### Text provided

Why does cloning from VSTS return old unreferenced objects?

UPDATE (2017-08-09):

We rolled out commit reachability bitmap indexes to VSTS and removed the clone cheat mentioned below. Cloning will no longer download unreachable objects! . We still don't have true object-level git gc on the server yet, but clone sizes will be smaller now.

TFS on-prem will get these changes in v.Next (not in any TFS 2017 updates, but the next major release). As Brian Harry mentioned, we should have a release candidate for v.Next in a few weeks.

We'll probably expand on this in future blog posts, but unlike core Git, we use Roaring bitmaps instead of EWAH bitmaps.  Daniel Lemire has some great blog posts and publications on bitmap indexes that we greatly enjoyed and benefited from.

Original Post: 

Note: "core Git" refers to the official base Git implementation, as opposed to Visual Studio or GitHub, or VSTS, which may involve non-standard implementations or behavior.

A customer asked:

We removed some unwanted binaries from our repo on visualstudio.com by following the instructions at https://help.github.com/articles/remove-sensitive-data/. We force-pushed to master and deleted all our other branches.

After running git gc locally, our local repo is now 5 MB, but git clone from visualstudio.com still returns 100MB. The old unreferenced blobs are still being sent down by the server.

######
### Information shown

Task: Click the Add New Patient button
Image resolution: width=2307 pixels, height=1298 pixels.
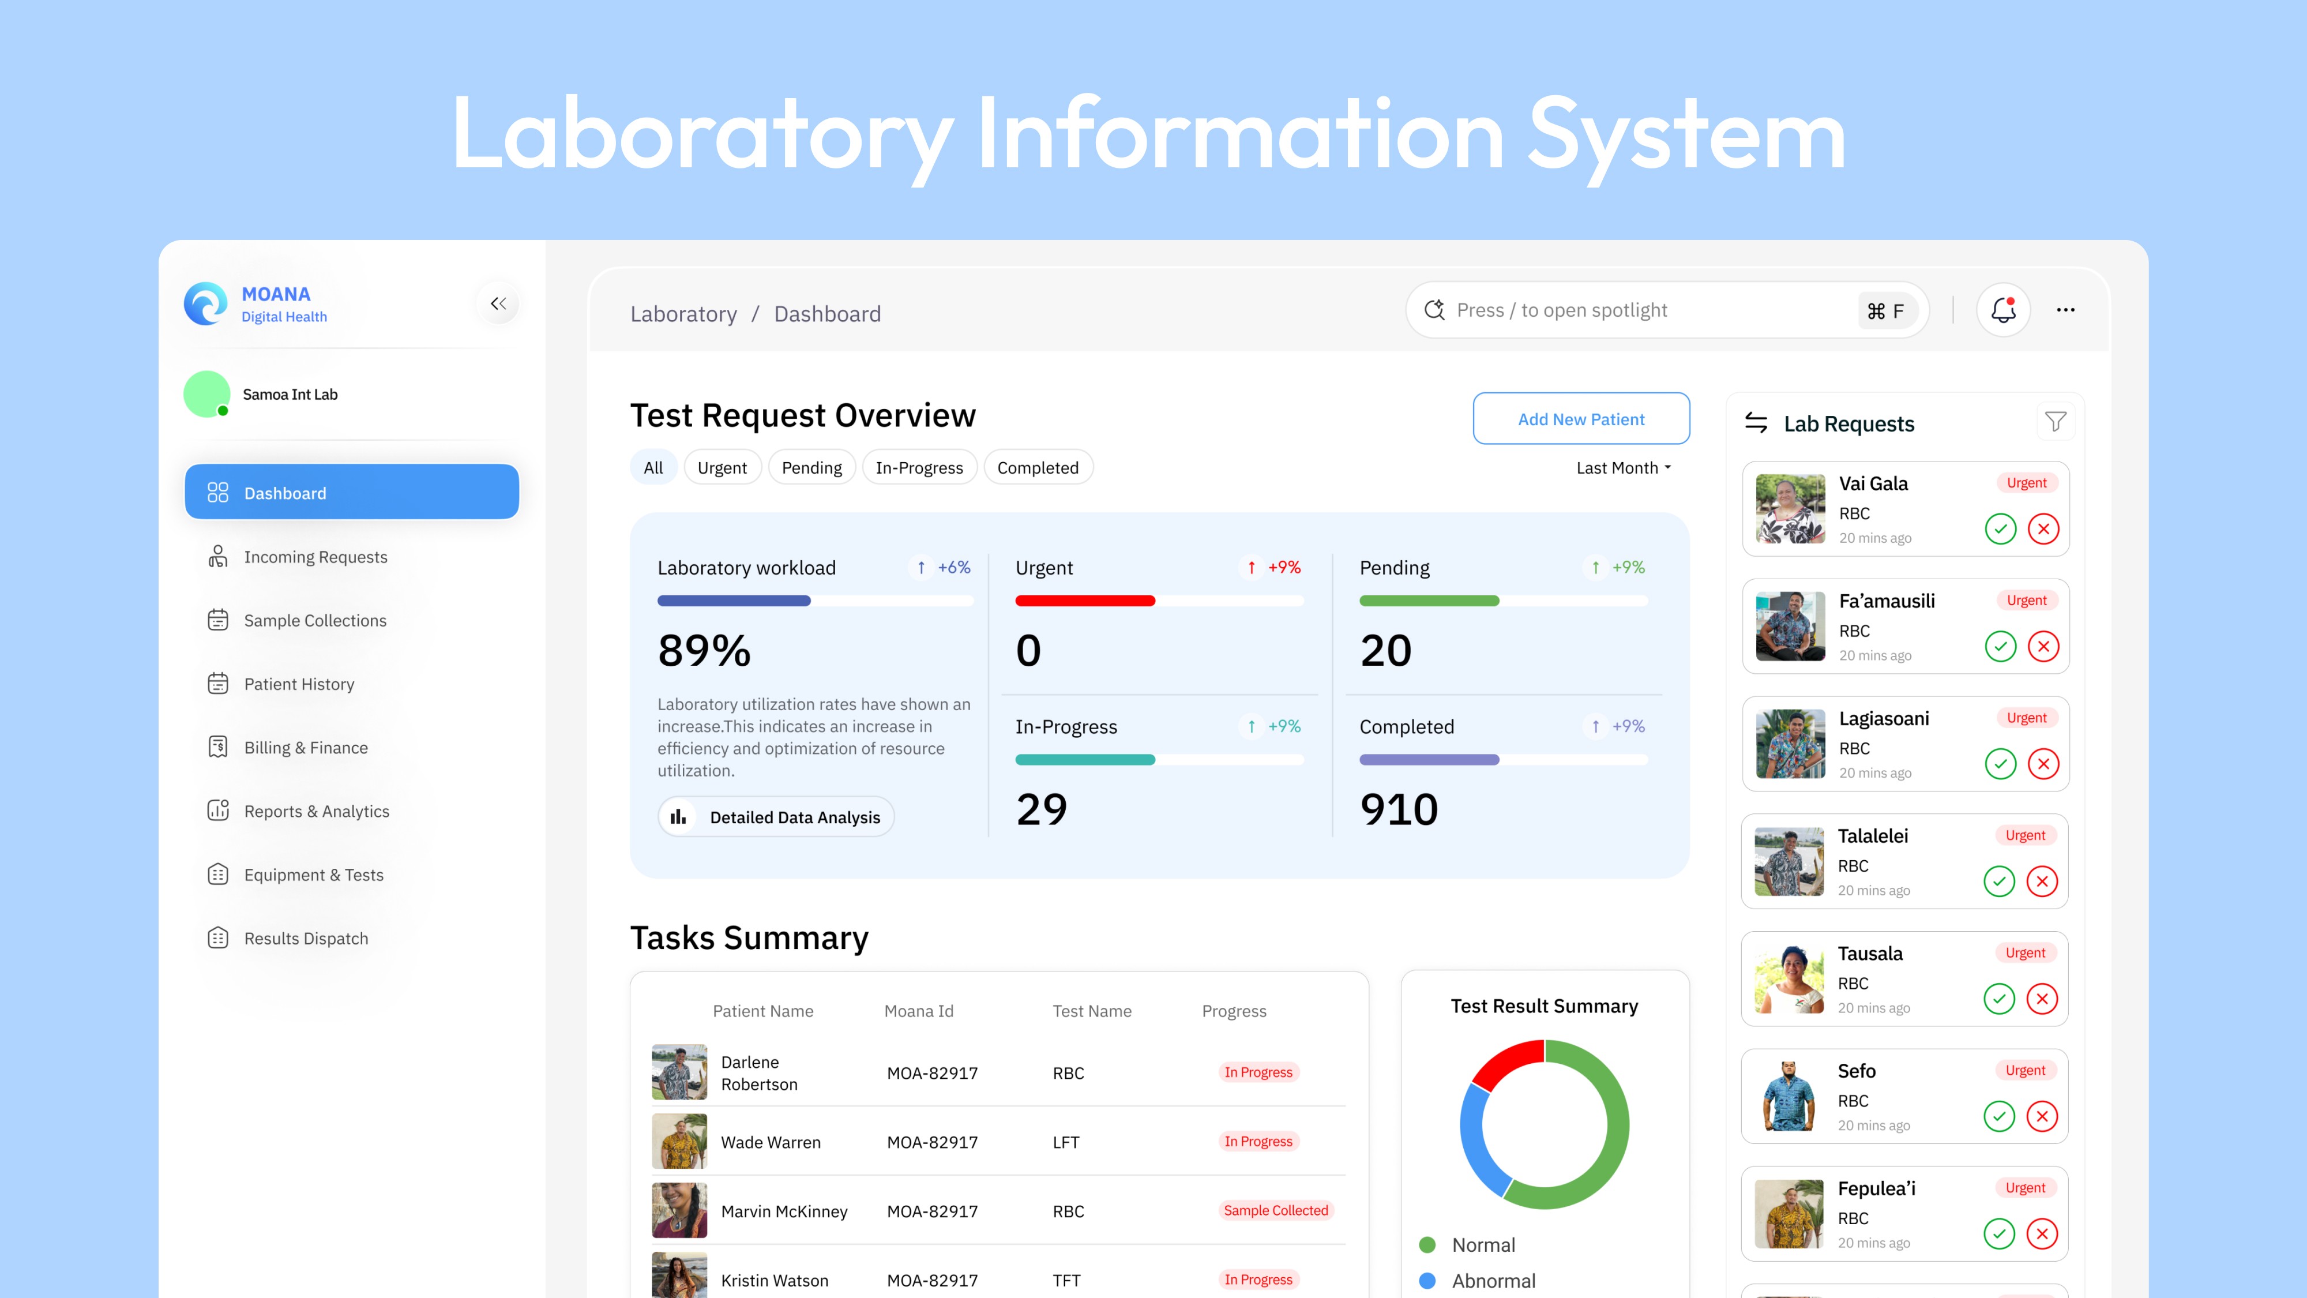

######

* [Exercises]:
a. According to the post on VSTS cloning, what kind of bitmaps does VSTS use in place of the EWAH bitmaps found in core Git?
b. Write the next part of the post on VSTS cloning, starting after its last sentence.
The material is separate from the post on VSTS cloning.

* [Task-by-task results]:
a. Roaring bitmaps.

b.
How do we git gc (or some equivalent) on the server as well?

There are two issues here:

  1. There is no equivalent to git gc on VSTS yet.

    Our server preserves the history of every ref/branch update to Git repos, including deleted branches. This is analogous to the "reflog" in core Git. On VSTS, we expose the reflog via the REST API and the Branch Updates (i.e. pushes) tab in Web Access. Similarly to core Git, objects in the reflog are still considered to be referenced and will not be deleted by git gc. Core Git can eventually prune old reflog entries via git prune or git gc, but VSTS does not have that functionality yet.

  2. Large fetches are expensive for the server to calculate, so we cheat a little.

    Large fetches (and clones) have historically been very expensive in both core Git and VSTS due to the "counting objects" phase. https://githubengineering.com/counting-objects/ has a nice explanation of the problem, as well as how core Git and GitHub have (cleverly) improved the perf w/ bitmap indexes.

    Unfortunately, VSTS does not have that perf fix yet. Instead, it cheats a bit and blindly streams back every object that exists on the server if the client has nothing and is asks for all branches and tags (e.g. for git clone). This is generally reasonable, until a user decides to dereference most of the objects in their repo to save space!

I suspect that the customer would not have minded the lack of gc in his scenario if we only sent reachable objects during clone.

Until these issues are fixed for VSTS, what workarounds are there?

  • Delete the repo from the server (EDIT: or rename it) and re-push it.

    This works, but is sub-optimal.  In the new repo, you won't be able to see old pull request details, branch update history, and any links from other areas like builds or work items.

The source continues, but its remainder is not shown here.